ブルーベリーの染色体構成を示す前に、その前提となる有性生殖を行う生物の基本パターンを示しておきます。通常の細胞は相同な染色体が対を成す形で偶数個の染色体を持ちます。繁殖時は、母系、父系ともに相同な染色体の一方のみを持つ生殖細胞(染色体の数としては通常細胞の半分を持つ)が作られ、それが結合する形で子の細胞が出来上がります。結果、子には母系の遺伝形質と父系の遺伝形質の両者が受け継がれることになります。

ここで、生殖細胞の持つ a1,b1,c1,d1 という染色体の基本バリエーションの組をゲノムと呼びます。ゲノムにはその種の形質を決める全ての遺伝情報が含まれます。


ブルーベリーの染色体の構成も、有性生殖を行う生物なので基本的には上記と一緒です。基本となる染色体の数(ゲノムを構成する染色体の数)は12となっており、1つの細胞の中には12対=24本の染色体(2つのゲノム)があります。但し、我々に親しみのあるラビットアイ系ブルーベリー、ハイブッシュ系ブルーベリーは、この基本パターンとは若干異なる「倍数体」というものです。「倍数体」とは基本となる染色体12本の組(ゲノム)を、1つの細胞中に3つ以上持つ変異種で、ラビットアイ系ブルーベリーは6つのゲノムを持つ「6倍体」、ハイブッシュ系ブルーベリーは4つのゲノムを持つ「4倍体」となっています。
なお、この「倍数体」というものは、植物の世界ではごく一般的に存在しており、我々が一般的に食べている「男爵」などのジャガイモも細胞中に4つのゲノムを持つ「4倍体」で、他に世界では基本の2倍体ジャガイモ、5倍体、6倍体のジャガイモが存在しているようです。
ブルーベリーの各系統の染色体の構成をまとめると以下のようになっています。

暖地のブルーベリーの仲間(ブルーベリーと交配可能)
Vaccinium darrowi
2n = 24本 2倍体
Lowbush Blueberry の一部種類
Vaccinium vacillans
2n = 24本 2倍体
Lowbush Blueberry
Vaccinium angustifolium
4n = 48本 4倍体
Hybrid Blueberry
(Southern Highbush Bluebeery / Half-High Blueberry)
4n = 48本 4倍体
Highbush Blueberry
Vaccinium corymbosum
4n = 48本 4倍体
Rabbiteye Blueberry
Vaccinium ashei
6n = 72本 6倍体


ブルーベリーと一口に言っても、上記のように系統により染色体の構成が異なり、基本的には同じ系統内での交配はできても、他系統との交配はできるものとできないものがあります。系統間の交配の可否をまとめると以下のようになっています。

* 提供情報
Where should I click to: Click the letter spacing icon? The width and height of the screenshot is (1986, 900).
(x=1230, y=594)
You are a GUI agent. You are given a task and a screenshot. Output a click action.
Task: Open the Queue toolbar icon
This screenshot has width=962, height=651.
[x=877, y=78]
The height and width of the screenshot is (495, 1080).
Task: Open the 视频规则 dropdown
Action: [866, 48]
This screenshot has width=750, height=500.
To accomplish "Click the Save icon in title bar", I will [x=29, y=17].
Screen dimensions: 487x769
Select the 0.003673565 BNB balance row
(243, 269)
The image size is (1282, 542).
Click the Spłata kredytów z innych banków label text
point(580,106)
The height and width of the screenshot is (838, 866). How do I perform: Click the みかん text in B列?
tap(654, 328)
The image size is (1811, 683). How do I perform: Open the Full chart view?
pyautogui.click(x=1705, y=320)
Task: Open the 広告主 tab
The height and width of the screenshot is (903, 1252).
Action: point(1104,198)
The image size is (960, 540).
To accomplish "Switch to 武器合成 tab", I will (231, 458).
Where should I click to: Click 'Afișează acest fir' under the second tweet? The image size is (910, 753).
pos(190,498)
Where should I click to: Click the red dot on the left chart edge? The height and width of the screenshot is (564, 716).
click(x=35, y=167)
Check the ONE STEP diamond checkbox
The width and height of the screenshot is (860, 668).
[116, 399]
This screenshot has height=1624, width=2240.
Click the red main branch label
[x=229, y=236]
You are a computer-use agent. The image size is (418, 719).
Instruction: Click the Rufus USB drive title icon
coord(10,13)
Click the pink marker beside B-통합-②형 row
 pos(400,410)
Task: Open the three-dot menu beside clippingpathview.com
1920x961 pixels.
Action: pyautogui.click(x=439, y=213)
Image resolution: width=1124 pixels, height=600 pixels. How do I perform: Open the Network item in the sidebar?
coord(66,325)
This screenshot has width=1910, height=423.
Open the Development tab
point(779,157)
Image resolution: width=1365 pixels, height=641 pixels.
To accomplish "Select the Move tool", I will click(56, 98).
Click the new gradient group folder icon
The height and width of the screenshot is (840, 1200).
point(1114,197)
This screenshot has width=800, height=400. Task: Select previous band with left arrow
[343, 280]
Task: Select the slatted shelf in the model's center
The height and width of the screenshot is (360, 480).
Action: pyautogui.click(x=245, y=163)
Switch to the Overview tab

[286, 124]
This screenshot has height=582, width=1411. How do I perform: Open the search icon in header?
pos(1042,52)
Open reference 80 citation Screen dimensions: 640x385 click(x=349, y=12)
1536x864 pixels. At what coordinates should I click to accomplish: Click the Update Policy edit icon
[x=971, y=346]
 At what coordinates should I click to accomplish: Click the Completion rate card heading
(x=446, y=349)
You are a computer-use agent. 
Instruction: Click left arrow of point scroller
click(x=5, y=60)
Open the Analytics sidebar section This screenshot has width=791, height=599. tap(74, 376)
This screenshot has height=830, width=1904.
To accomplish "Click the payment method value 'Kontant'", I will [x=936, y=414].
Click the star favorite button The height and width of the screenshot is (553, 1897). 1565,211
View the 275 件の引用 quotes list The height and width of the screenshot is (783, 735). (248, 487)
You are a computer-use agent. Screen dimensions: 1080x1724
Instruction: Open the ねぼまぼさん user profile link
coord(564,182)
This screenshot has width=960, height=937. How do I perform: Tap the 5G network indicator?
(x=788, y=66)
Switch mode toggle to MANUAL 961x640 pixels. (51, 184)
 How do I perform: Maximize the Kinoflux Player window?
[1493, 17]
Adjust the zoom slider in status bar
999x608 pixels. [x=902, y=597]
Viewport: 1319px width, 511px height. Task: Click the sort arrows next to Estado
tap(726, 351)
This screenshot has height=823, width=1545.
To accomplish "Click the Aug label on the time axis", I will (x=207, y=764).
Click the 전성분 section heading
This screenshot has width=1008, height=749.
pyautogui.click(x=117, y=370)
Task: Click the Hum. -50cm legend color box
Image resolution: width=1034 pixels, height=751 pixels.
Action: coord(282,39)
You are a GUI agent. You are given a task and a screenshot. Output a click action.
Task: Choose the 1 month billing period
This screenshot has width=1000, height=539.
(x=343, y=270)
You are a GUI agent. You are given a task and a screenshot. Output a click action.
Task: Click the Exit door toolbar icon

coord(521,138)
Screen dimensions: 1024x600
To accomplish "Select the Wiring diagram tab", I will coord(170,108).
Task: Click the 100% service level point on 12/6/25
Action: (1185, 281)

* 作業指示
次の1.〜3.が、ブルーベリーの染色体についての文章の内容と合っているか判定してください。それぞれ「はい」か「いいえ」で答え、決め手となる本文の語句をそのまま引用すること。
1. ブルーベリーのゲノムを構成する染色体の数は12である。
2. ハイブッシュ系ブルーベリーは6倍体である。
3. 「男爵」などのジャガイモは4倍体である。

* 出力
1. はい。「基本となる染色体の数(ゲノムを構成する染色体の数)は12となっており」
2. いいえ。「ハイブッシュ系ブルーベリーは4つのゲノムを持つ「4倍体」となっています」
3. はい。「我々が一般的に食べている「男爵」などのジャガイモも細胞中に4つのゲノムを持つ「4倍体」」